Weaver wins $500 for Red Ribbon Week
by Brian Anderson
Dec 17, 2013 | 3092 views |  0 comments | 40 40 recommendations | email to a friend | print
The Agency for Substance Abuse Prevention gave a $500 check to Weaver Elementary School on Tuesday. Photo by Bill Wilson.
The Agency for Substance Abuse Prevention gave a $500 check to Weaver Elementary School on Tuesday. Photo by Bill Wilson.
WEAVER – Staying drug-free is its own reward, but Summer Davis doesn’t mind a little recognition and a nice check, too.

The Weaver Elementary School principal on Tuesday was awarded $500 by the Agency For Substance Abuse for the school’s participation in county-wide Red Ribbon Week activities in October. The elementary school won the contest for best decorations and best pep rally.

“We’re so excited,” Davis said after receiving the check. “The kids did such a great job, so we thought we’d probably win.”

The Agency For Substance Abuse Prevention is an Anniston-based nonprofit group providing services and information to keep kids away from drugs. Seyram Selase, the group’s executive director and an Anniston city councilman, said that during Red Ribbon Week the organization encourages schools in the community to participate by decorating the hallways and asking students to perform skits and wear red.

“We were blown away by Weaver’s pep rally,” Selase said. “It was just so creative.”
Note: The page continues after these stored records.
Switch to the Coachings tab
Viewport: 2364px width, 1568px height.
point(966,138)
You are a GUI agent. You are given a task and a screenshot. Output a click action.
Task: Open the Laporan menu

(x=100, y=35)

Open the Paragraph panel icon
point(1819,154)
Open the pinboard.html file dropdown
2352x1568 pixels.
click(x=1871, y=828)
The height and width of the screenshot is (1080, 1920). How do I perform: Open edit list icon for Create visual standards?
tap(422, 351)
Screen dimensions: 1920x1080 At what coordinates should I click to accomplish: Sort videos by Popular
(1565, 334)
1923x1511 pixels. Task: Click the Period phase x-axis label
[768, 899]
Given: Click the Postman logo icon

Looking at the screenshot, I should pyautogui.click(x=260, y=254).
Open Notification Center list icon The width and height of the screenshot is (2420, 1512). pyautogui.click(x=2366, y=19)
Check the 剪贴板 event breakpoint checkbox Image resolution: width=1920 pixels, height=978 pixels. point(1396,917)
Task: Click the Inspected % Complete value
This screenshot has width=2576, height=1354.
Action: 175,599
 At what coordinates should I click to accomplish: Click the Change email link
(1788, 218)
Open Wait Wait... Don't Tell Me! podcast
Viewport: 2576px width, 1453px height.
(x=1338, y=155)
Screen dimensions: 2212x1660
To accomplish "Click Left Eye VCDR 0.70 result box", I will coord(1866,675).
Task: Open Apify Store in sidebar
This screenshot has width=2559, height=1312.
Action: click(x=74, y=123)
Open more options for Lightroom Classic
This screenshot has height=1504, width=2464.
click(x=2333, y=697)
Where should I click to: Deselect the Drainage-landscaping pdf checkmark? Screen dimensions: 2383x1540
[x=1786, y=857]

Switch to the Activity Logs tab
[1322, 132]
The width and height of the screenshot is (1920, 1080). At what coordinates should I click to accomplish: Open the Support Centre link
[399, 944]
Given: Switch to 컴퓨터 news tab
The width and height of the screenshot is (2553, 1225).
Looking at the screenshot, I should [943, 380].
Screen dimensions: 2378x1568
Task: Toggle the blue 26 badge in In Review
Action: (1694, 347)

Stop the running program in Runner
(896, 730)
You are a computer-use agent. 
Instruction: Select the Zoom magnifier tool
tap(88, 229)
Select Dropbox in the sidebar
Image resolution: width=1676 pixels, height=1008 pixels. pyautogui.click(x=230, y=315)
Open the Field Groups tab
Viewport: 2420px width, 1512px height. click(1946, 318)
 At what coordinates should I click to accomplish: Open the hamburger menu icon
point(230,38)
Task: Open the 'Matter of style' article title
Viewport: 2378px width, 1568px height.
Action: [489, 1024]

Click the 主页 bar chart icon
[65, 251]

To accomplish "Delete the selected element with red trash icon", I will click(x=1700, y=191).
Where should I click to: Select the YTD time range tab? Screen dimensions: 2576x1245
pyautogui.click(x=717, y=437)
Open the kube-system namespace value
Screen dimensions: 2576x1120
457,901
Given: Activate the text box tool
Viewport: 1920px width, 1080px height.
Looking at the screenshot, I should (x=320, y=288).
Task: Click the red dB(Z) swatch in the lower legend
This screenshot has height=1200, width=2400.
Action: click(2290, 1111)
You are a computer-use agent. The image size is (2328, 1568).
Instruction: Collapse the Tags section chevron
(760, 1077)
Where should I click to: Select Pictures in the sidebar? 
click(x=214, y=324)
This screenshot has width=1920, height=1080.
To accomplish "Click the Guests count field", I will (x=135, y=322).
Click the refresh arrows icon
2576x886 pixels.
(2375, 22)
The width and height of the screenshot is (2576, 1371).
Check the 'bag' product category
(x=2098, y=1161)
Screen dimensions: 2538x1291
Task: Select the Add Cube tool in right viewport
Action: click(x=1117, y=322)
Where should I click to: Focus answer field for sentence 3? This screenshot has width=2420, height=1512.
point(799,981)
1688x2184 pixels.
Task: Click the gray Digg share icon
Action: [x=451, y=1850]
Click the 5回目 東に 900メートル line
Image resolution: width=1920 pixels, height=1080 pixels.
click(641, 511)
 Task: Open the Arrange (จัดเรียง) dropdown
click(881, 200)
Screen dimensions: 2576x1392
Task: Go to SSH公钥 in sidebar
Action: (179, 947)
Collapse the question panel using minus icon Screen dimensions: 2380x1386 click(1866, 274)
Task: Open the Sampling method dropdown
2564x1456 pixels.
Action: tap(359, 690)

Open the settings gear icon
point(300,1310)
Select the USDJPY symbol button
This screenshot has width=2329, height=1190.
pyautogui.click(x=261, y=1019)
The pep rally involved students and faculty dancing to the hit song “The Fox (What Does the Fox Say?)” by the Norwegian comedy group Ylvis. The students changed the words of the song to, “the Fox says no to drugs.” The pep rally also included speeches from Weaver High School athletes, who offered advice on how to avoid drugs.

While Weaver Elementary won first prize, the agency also gave $250 checks to Wellborn Elementary School and Alexandria Elementary School for their decorations, Selase said.

Davis said the money will go back into the school’s Red Ribbon Week fund to plan for next year’s activities. In the past, the school has released 700 red balloons with anti-drug messages on them, and this year they painted messages on signs leading up the driveway of the building.

According to the Office of Adolescent Health of the U.S. Department of Health and Human Services, adolescents in Alabama ranked above average in national rates of alcohol consumption and prescription drug abuse over the last five years.

Tawana Bonds, guidance counselor at Weaver Elementary, said she starts teaching students about the dangers of drug use as early as kindergarten, working on explaining the differences between good and bad medicines.